The stories in the book showcase a life that is Christianity at its best: McKoy administers to the poor and the needy, opens her home to the lonely and heartbroken, and prays earnestly when her own actions aren’t enough. It is obviously the goal of books like McKoy’s to invite readers to be better people, and in that, she clearly succeeds. In reading her book, I felt like I could do more to invite people to my table, I could do more to pray for those I can’t immediately feed, and I can do more to give and contribute to a world that is so often in pain. In one of the most powerful portions of the book McKoy reflects on the Orlando nightclub shooting, the many black men killed by police, and the divisive political climate, and invites herself and her readers not to turn away from all this pain, but to look at ourselves more deeply.

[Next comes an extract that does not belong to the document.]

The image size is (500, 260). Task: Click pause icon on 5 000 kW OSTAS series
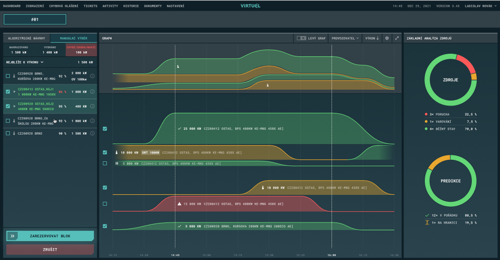coord(117,163)
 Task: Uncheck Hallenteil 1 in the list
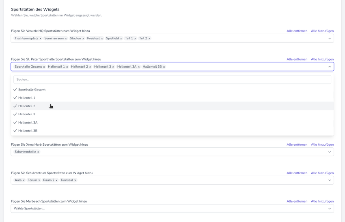(27, 98)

She says:
Listen, if we want to make the world a better place, if we want to be the light, we need to take the issues of the world and bring them into our homes. We need to sit and think deeply about subjects like race [ . . . ] If we can sit down and do the hard work of asking the Holy Spirit to reveal our own ugliness and prejudices and then take the next step of countering those biases through the international relationships we foster at our tables, we can become lights in the darkness.
To this, a hearty “Amen!” My favorite quote along these lines was in her chapter of meekness, when she says, “We must remember that the table can be a symbol, an altar of sacrifice and humility.” Her book is filled with this wisdom and generosity of spirit.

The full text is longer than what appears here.